Of course, Dave was thrilled when he found out. As strange and unexpected as it was, this baby actually seemed to restore our relationship. He was very loving and attentive for the entire pregnancy. I kept quiet about the incident with the kid in the park. I never saw her again and we were so busy preparing for our own that it didn’t seem to matter anymore. I still wasn’t crazy about the idea of having a kid, but Dave was so happy that, near the end, even I started to look forward to it. 

I gave birth to a healthy baby girl. I was in the room with Dave when the nurse brought her in for us.

“Well, little girl, say hello to your mommy and daddy,” she said cheerfully, handing the baby to me.

“She’s absolutely perfect,” Dave whispered, stroking her head lovingly.

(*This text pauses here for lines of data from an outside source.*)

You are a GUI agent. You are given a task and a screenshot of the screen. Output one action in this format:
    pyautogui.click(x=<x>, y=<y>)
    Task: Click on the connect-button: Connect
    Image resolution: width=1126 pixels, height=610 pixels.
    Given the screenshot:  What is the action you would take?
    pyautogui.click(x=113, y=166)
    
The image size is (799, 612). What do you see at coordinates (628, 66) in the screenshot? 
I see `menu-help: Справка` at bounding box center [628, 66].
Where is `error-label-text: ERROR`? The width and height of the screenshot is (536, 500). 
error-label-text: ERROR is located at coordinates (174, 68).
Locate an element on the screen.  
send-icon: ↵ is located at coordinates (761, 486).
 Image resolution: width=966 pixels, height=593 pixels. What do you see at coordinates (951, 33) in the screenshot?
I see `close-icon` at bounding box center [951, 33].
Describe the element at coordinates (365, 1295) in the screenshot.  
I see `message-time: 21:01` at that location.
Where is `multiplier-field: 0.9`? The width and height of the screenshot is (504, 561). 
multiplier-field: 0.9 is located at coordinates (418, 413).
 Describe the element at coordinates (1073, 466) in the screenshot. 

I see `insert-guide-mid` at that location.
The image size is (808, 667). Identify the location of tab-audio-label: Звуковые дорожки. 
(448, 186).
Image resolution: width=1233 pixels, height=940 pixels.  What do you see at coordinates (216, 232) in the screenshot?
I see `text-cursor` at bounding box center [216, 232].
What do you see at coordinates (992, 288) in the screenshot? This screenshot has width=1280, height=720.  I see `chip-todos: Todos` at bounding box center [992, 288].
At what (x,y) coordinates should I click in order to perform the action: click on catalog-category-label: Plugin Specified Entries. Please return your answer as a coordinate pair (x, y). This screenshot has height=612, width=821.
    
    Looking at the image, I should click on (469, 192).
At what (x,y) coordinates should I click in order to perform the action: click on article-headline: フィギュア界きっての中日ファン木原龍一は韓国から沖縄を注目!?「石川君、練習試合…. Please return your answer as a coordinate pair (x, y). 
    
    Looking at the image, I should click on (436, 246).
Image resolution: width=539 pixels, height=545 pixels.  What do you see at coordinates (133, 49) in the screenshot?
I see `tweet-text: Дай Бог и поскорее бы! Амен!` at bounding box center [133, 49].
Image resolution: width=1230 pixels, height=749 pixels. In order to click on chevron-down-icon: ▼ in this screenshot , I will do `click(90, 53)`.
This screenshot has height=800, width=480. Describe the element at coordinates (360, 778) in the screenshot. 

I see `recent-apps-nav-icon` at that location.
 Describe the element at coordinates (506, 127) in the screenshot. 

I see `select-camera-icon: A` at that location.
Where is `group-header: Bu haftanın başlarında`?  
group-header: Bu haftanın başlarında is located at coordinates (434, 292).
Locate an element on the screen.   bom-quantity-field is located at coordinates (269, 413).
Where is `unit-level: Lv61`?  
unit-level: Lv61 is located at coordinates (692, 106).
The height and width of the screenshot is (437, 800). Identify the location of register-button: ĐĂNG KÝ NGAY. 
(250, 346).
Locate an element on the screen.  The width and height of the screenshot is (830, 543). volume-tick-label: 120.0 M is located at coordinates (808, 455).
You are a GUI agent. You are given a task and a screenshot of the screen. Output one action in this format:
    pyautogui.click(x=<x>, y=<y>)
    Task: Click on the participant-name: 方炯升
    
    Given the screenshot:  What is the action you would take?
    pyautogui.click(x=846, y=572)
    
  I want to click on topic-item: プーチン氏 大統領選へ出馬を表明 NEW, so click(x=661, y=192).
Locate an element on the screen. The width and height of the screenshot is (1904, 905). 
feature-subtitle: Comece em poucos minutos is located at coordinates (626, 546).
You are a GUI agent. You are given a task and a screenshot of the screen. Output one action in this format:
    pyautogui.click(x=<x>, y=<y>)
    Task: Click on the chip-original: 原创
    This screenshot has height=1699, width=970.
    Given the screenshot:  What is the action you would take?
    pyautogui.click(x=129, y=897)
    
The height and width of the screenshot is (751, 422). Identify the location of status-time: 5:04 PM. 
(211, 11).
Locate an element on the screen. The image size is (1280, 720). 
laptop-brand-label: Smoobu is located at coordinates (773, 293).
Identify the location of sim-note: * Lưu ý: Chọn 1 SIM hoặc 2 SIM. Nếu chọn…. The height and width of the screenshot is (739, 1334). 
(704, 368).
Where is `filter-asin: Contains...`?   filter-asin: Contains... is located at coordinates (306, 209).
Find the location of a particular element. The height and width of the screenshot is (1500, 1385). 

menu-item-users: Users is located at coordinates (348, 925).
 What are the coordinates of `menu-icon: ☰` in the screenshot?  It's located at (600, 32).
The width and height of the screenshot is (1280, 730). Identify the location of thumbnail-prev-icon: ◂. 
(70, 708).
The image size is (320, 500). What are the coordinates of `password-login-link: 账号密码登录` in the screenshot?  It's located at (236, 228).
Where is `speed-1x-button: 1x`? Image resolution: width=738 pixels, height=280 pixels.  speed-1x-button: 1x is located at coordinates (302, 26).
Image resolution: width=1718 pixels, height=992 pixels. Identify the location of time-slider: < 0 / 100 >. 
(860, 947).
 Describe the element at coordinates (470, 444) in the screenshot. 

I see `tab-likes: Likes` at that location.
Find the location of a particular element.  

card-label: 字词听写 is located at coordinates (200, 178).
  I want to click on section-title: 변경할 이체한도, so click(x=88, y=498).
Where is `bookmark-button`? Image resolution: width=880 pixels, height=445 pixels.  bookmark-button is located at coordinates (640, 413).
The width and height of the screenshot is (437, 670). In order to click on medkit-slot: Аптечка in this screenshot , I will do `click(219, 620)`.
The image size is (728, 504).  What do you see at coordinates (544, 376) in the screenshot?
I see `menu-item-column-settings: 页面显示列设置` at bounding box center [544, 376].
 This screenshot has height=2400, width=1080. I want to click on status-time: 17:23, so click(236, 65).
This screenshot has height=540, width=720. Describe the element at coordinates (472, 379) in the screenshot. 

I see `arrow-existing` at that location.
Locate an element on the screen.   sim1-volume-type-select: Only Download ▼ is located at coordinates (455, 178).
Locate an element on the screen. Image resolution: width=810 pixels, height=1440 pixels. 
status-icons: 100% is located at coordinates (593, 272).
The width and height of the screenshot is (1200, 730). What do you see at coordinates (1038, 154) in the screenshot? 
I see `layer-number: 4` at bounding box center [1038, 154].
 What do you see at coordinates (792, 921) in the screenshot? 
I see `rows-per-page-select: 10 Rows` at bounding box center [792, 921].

I smiled a little to see him so happy. I glanced down. She was sleeping peacefully. Maybe this would be okay. A loving husband, a nice house, a kid running around.

“Huh, that’s weird,” Dave muttered.

“What is?” I asked.

“Nothing really, just a weird birthmark,” he said, pointing to her forehead. “It almost looks like a cut or something.”

I looked at her head. He was right, it looked as if she had a large scar across her forehead. Suddenly, she opened her eyes. Dave’s eyes. Sapphire blue.